Ashoka And Pushyamitra Sunga: A Study In Mythmaking

The allegation against Pushyamitra’s intolerance is much less credible than the allegation against Ashoka.

Let us elaborate one example of pro-Buddhist bias in modern indologist scholarship. It has to do with a story of alleged Hindu persecution of Buddhism by Pushyamitra, a general in the service of the declining Maurya dynasty, who founded the Shunga dynasty after a coup d’état. This story serves as the standard secularist refutation of the “myth” that Hinduism has always been tolerant.

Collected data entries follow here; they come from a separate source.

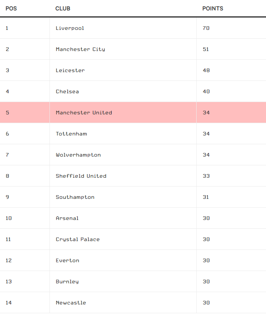Click on Newcastle in the table
The width and height of the screenshot is (266, 314).
tap(71, 303)
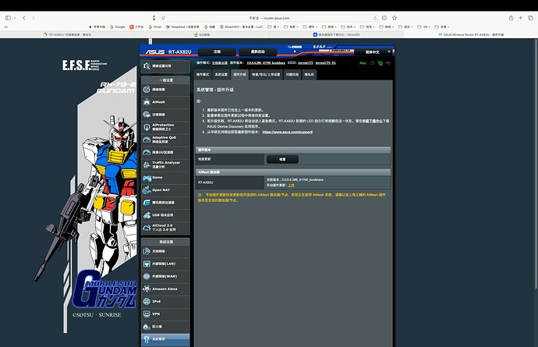
Task: Open the AiMesh sidebar icon
Action: pyautogui.click(x=147, y=101)
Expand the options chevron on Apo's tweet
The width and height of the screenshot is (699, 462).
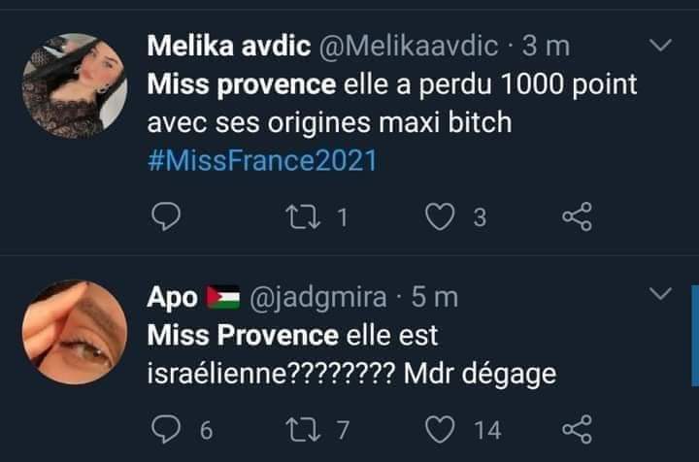(660, 293)
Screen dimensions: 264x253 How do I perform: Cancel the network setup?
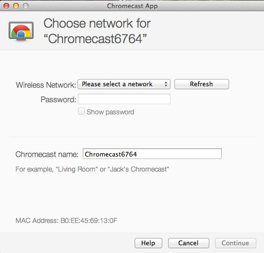[188, 243]
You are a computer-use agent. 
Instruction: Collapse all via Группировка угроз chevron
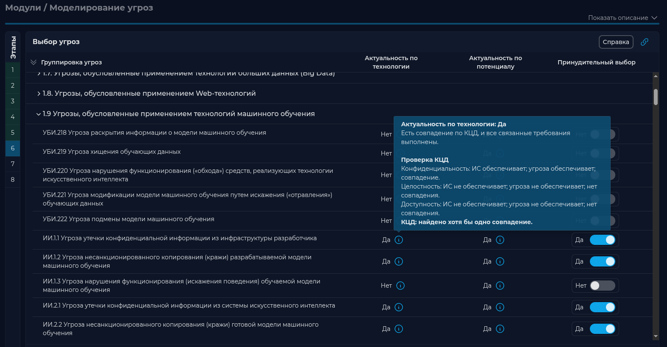33,62
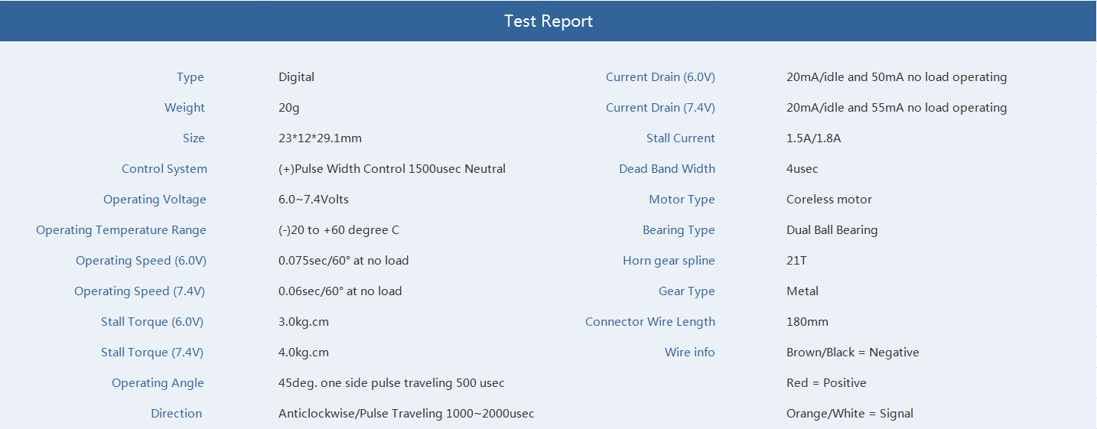The image size is (1097, 429).
Task: Click the Horn gear spline label
Action: 669,261
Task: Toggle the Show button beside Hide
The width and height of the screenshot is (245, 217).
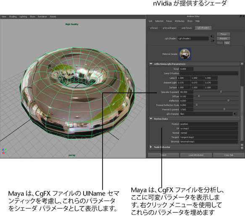Action: point(220,43)
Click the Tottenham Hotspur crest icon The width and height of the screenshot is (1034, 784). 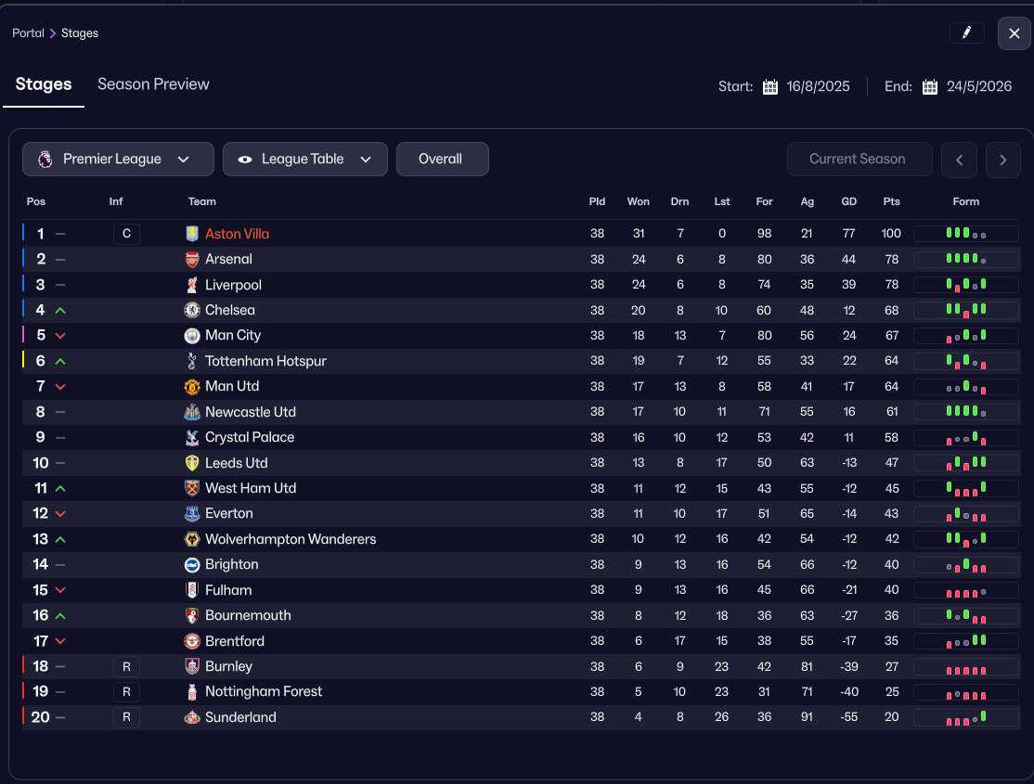click(x=192, y=361)
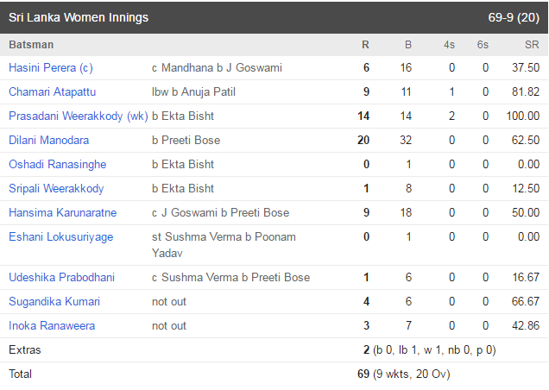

Thus, the Marxist historian Gargi Chakravartty writes-

Another myth has been meticulously promoted with regard to the tolerance of the Hindu rulers. Let us go back to the end of second century BC. Divyavadana, in a text of about the second-third century AD, depicts Pushyamitra Shunga as a great persecutor of Buddhists. In a crusading march with a huge army he destroyed stupas, burnt monasteries and killed monks. This stretched up to Shakala, i.e. modern Sialkot, where he announced a reward of 100 gold coins to the person who would bring the head of a Buddhist monk. Even if this is an exaggeration, the acute hostility and tensions between Pushyamitra and the monks cannot be denied… (Gargi Chakravartty: “BJP-RSS and Distortion of History”, in Pratul Lahiri, ed.: Selected Writings on Communalism, People’s Publishing House, Delhi 1994, p.166-167)

We need not comment on Chakravartty’s misreading of Divyavadana as a person’s name rather than a book title. Before considering the context, remark the unobtrusive bias in the assumption that the supposedly “undeniable” conflict between the king and the monks proves the king’s intolerance. The question of responsibility is evaded: what had been the monks’ own contribution to the conflict?

rajeWhen Shivaji had a conflict with the Brahmins (see Jadunath Sarkar: Shivaji, Orient Longman, Delhi 1992/1952, p.161, 165-167), all secularists and most Hindus blame the “wily, greedy” Brahmins; but the Buddhist monks, by contrast, are assumed to be blameless.

The story is given in two near-contemporaneous (2nd century AD) Buddhist histories, the Ashokavadana and the Divyavadana; the two narratives are almost verbatim the same and very obviously have a common origin (Avadana, “narrative”, is the Buddhist equivalent of Purana; Divyavadana = “divine narrative”).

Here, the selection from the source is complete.